**WORK TO BE COMPLETED**
In your answer, reproduce exactly the lines from the beginning of the listing below through the one containing "The width and height of the screenshot is (508, 494).", and only those lines.

### TASK INPUTS ###

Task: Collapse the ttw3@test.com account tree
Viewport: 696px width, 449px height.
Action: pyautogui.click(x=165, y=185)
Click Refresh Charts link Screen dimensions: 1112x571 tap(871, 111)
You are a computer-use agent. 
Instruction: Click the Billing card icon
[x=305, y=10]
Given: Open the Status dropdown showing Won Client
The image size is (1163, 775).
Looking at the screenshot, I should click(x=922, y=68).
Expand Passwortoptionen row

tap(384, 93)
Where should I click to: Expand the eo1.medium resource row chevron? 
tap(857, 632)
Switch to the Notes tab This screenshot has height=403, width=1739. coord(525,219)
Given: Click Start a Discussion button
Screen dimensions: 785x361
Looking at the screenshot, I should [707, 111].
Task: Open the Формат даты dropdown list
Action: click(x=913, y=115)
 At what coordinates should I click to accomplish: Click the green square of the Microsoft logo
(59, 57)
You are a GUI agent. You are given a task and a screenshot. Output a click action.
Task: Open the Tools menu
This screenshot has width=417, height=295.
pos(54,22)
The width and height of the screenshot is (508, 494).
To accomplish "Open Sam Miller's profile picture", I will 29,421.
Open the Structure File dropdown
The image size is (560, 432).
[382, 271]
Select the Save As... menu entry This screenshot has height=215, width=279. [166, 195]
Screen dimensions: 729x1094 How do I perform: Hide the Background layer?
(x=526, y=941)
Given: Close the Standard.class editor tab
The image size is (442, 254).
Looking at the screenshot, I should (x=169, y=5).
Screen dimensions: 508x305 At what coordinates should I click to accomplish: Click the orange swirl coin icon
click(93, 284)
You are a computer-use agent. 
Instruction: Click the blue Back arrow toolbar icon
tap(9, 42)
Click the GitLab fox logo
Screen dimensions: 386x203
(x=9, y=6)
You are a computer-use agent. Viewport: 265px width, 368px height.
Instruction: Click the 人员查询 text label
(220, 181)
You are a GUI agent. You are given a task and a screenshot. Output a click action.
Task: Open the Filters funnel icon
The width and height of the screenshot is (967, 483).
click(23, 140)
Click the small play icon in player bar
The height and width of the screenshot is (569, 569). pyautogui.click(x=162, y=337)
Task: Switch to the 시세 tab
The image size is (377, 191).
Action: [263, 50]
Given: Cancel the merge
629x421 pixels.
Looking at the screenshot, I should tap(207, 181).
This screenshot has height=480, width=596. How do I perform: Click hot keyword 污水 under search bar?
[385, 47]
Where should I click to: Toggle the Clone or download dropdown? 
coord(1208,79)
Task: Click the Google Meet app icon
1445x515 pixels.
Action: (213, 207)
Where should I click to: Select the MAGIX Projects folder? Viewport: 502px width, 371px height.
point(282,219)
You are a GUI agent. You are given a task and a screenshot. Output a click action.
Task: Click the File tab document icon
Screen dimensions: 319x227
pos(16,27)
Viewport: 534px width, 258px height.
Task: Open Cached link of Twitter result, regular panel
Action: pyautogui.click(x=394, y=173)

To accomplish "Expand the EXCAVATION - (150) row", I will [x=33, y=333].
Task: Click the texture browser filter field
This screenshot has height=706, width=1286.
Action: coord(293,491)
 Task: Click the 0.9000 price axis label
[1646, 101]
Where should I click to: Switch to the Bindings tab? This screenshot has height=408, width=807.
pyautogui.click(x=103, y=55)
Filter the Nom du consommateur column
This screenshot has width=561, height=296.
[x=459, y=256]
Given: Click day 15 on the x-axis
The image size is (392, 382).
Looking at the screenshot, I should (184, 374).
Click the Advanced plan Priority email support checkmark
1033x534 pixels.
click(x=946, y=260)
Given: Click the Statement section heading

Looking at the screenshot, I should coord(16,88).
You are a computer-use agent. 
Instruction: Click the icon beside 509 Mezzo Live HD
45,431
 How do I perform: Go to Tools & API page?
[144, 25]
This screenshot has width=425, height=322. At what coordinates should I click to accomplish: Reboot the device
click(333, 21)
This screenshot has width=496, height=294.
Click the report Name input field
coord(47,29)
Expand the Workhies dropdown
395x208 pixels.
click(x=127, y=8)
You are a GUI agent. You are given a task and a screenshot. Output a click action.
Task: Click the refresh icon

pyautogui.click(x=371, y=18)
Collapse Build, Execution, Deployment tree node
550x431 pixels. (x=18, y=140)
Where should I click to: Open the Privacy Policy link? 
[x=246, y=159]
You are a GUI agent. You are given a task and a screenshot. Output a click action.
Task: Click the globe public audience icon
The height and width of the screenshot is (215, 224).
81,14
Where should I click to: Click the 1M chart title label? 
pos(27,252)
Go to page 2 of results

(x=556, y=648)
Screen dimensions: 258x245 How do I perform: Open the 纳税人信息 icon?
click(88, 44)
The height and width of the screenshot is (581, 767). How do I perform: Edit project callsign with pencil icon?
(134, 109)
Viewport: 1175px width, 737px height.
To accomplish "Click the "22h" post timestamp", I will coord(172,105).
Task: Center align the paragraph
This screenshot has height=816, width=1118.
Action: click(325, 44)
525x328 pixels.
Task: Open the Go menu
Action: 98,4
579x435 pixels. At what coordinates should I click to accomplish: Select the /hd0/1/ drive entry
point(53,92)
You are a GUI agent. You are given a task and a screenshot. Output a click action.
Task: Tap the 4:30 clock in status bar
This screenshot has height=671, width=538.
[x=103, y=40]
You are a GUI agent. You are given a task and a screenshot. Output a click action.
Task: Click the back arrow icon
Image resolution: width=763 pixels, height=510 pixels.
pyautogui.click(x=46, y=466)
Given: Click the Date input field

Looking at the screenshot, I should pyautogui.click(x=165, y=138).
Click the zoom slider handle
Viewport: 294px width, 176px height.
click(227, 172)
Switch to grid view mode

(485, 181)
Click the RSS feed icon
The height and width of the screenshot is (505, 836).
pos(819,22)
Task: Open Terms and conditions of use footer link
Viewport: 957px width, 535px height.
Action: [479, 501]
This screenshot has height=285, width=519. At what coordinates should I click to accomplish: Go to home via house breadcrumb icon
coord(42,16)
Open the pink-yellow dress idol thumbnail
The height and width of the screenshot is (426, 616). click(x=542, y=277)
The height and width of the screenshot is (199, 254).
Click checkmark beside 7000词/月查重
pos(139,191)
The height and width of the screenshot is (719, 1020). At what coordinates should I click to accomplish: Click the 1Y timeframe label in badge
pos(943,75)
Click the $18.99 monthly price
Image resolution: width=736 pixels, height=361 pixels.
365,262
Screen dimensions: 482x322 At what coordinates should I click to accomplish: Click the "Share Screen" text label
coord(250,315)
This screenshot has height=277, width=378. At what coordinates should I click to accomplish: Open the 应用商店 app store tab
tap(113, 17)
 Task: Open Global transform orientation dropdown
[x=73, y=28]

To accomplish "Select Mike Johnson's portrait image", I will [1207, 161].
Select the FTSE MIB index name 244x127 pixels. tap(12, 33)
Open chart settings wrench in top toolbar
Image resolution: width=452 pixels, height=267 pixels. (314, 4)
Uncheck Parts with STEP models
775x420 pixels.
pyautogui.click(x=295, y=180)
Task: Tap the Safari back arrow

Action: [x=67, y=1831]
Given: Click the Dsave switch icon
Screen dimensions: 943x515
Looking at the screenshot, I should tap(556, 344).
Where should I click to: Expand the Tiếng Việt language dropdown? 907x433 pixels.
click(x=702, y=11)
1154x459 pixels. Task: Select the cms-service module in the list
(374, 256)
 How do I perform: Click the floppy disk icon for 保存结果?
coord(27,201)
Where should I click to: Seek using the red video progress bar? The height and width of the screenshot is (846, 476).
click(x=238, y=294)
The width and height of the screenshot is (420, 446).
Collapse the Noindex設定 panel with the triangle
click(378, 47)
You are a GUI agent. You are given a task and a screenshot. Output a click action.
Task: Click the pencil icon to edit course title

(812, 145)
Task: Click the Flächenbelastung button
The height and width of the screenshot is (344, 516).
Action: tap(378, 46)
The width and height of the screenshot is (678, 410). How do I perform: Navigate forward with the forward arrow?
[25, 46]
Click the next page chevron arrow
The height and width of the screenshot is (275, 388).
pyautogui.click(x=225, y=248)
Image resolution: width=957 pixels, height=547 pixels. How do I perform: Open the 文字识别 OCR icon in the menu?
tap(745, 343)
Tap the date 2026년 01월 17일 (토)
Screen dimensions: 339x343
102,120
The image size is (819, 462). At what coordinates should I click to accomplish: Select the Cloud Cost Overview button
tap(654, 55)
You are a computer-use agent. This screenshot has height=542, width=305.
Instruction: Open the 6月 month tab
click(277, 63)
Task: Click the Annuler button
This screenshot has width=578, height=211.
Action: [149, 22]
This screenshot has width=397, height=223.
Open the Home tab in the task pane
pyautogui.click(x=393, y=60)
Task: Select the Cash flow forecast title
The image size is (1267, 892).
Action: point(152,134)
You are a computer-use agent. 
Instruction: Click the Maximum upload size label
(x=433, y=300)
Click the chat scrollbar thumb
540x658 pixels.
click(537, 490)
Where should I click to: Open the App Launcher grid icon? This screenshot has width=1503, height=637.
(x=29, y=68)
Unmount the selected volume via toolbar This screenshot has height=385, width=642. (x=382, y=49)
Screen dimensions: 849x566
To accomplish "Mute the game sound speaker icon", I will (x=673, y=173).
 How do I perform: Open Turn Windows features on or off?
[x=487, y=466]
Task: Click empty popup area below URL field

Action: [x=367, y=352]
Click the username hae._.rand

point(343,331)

###

**REPLY**
Task: Collapse the ttw3@test.com account tree
Viewport: 696px width, 449px height.
Action: pyautogui.click(x=165, y=185)
Click Refresh Charts link Screen dimensions: 1112x571 tap(871, 111)
You are a computer-use agent. 
Instruction: Click the Billing card icon
[x=305, y=10]
Given: Open the Status dropdown showing Won Client
The image size is (1163, 775).
Looking at the screenshot, I should click(x=922, y=68).
Expand Passwortoptionen row

tap(384, 93)
Where should I click to: Expand the eo1.medium resource row chevron? 
tap(857, 632)
Switch to the Notes tab This screenshot has height=403, width=1739. coord(525,219)
Given: Click Start a Discussion button
Screen dimensions: 785x361
Looking at the screenshot, I should [707, 111].
Task: Open the Формат даты dropdown list
Action: click(x=913, y=115)
 At what coordinates should I click to accomplish: Click the green square of the Microsoft logo
(59, 57)
You are a GUI agent. You are given a task and a screenshot. Output a click action.
Task: Open the Tools menu
This screenshot has width=417, height=295.
pos(54,22)
The width and height of the screenshot is (508, 494).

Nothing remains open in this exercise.